Annoying exception #5 – bulky bases. Under normal conditions, we’re taught that eliminations always favor the more substituted alkene (Zaitsev’s rule) because they are more thermodynamically stable. However, when a bulky base is used (t-butoxide or LDA) we observe that the major products instead result from removal of a proton at the least hindered carbon (Hofmann Product).
The key lesson here is that steric effects are destabilizing, and the transition state leading to the Zaitsev product is necessarily going to be the most sterically hindered. If a bulky base is used, the destabilizing steric effects of the Zaitsev transition state start to outweigh the stabilizing effect of forming the more substituted double bond, and the Hofmann transition state is favored.
Annoying exception #6 – the Hofmann Elimination. Here, in the reaction that gives the “Hofmann” product its name, is another example of how extreme steric effects can outweigh greater thermodynamic stability of the product. When an extremely bulky leaving group is present (NR3(+) being the prominent example) the Hofmann transition state becomes favored due to the destabilizing gauche interactions present in the Zaitsev transition state.
Annoying exception #7 – the neopentyl group. We’re all taught that primary alkyl halides are great substrates in the SN2 reaction. However, the neopentyl group (t-butylmethyl) is a prominent exception. When you compare the reaction rates of propyl halides with neopentyl halides, the rate for the propyl halide is about 100,000 times faster. For practical purposes, neopentyl halides are inert in the SN2.
. We’re familiar with the fact that the SN2 is sensitive to steric hindrance and therefore as we increase steric bulk on the carbon bearing the leaving group (i.e. the alpha carbon) the rate will decrease. However, the key lesson here is that if the carbon *next to that* (i.e. the beta carbon) is bulky enough, it can start to have an impact too. In the case where the beta carbon is tert-butyl, the reaction shuts down almost completely.
Annoying exception #8 – the behavior of epoxides. Under basic conditions, nucleophiles attack epoxides at the least substituted carbon. Under acidic conditions, nucleophiles attack at the most substituted carbon. What’s going on here?
As you might suspect what’s happening here is that there is a switch between different mechanisms, both of which should be familiar by the end of Org 1. Under basic conditions, the nucleophile is attacking the less substituted carbon in a classic SN2 reaction. Under acidic conditions, however, the epoxide becomes protonated, and the resulting cation strongly resembles the brominium and mercurinium ions produced by the addition of Br2 and Hg(2+) to alkenes, respectively. In this situation, the nucleophile attacks the carbon atom best able to stabilize positive charge, which happens to be the most substituted carbon. Hence the different reactivity patterns.

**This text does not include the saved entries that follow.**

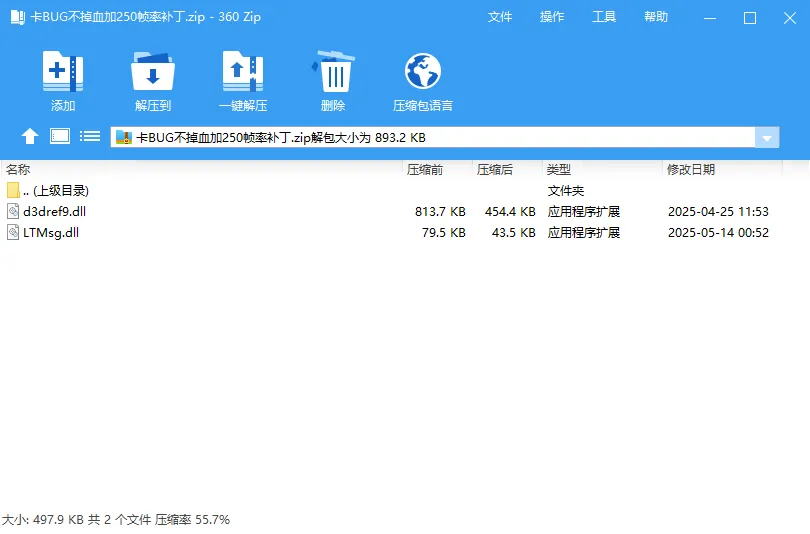
Task: Select the d3dref9.dll file
Action: point(56,212)
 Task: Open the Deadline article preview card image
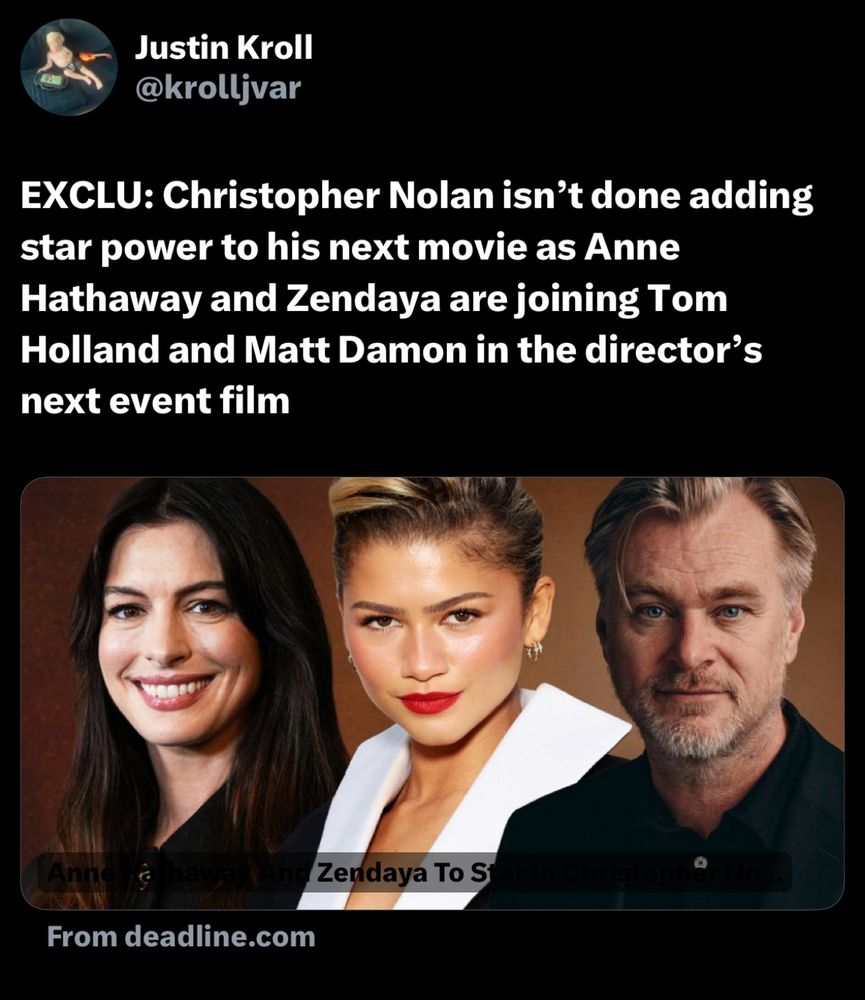click(x=432, y=693)

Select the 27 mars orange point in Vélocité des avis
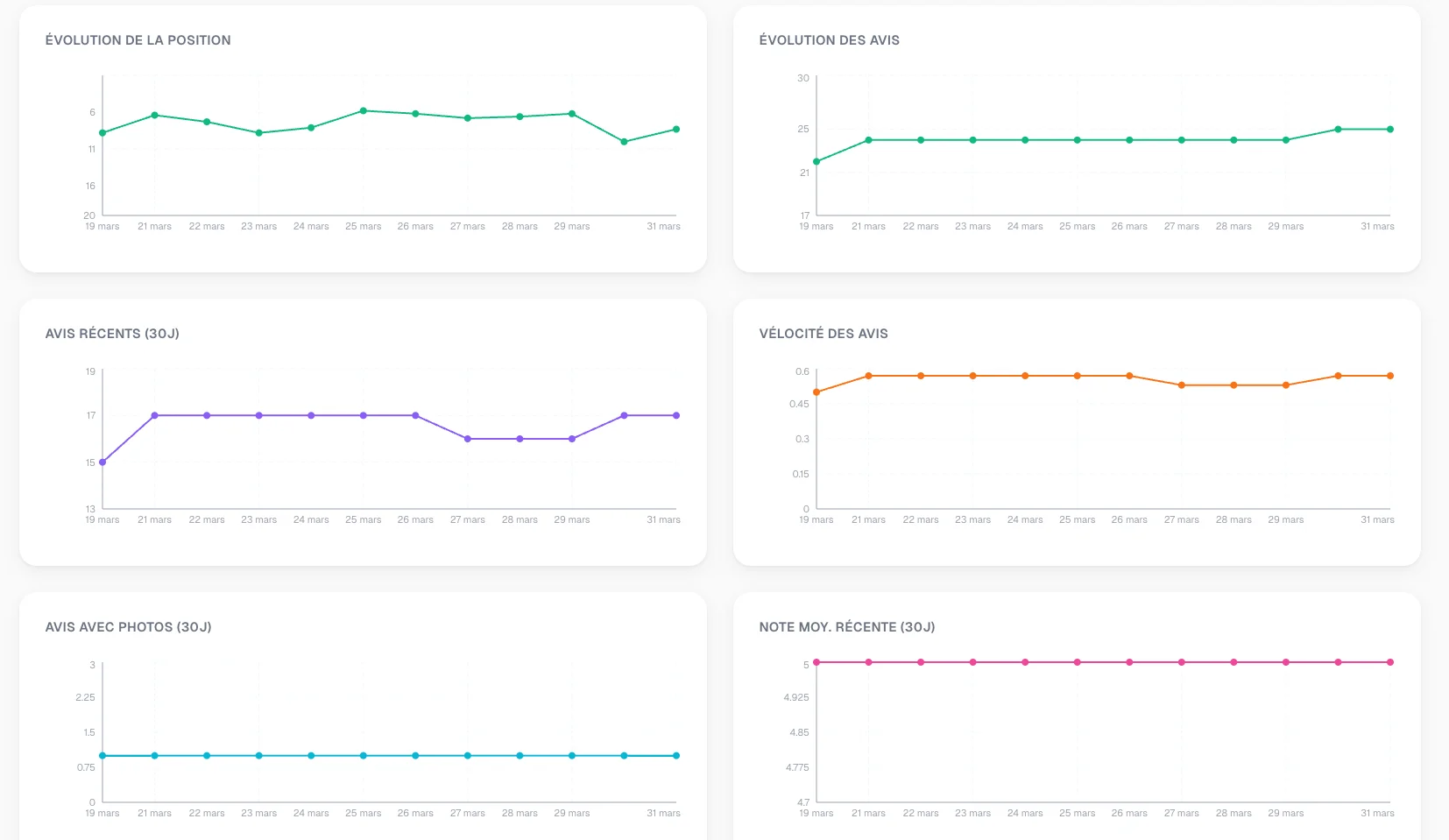[x=1182, y=385]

Did I miss any other prominent annoying exceptions?
14 thoughts on “The Most Annoying Exceptions in Org 1 (Part 2)”
Another on: very poor leaving groups (as F-) lead to Hofmann products. The reason is due to electronic reasons (similar to what is happening electronically with quaternary ammonium leading to amine leaving group).
Excellent!. I agree with you: I wish such sites were present when i was beginning to learn chemistry way back when
Then what is the product formed when neopentyl bromide reacts with NaOH?? N whats the mechanism behind it?
Would just be neopentyl alcohol. SN2. Although the reaction would be pretty slow.
It seems the attempt to clear common Misconceptions is the main focus here.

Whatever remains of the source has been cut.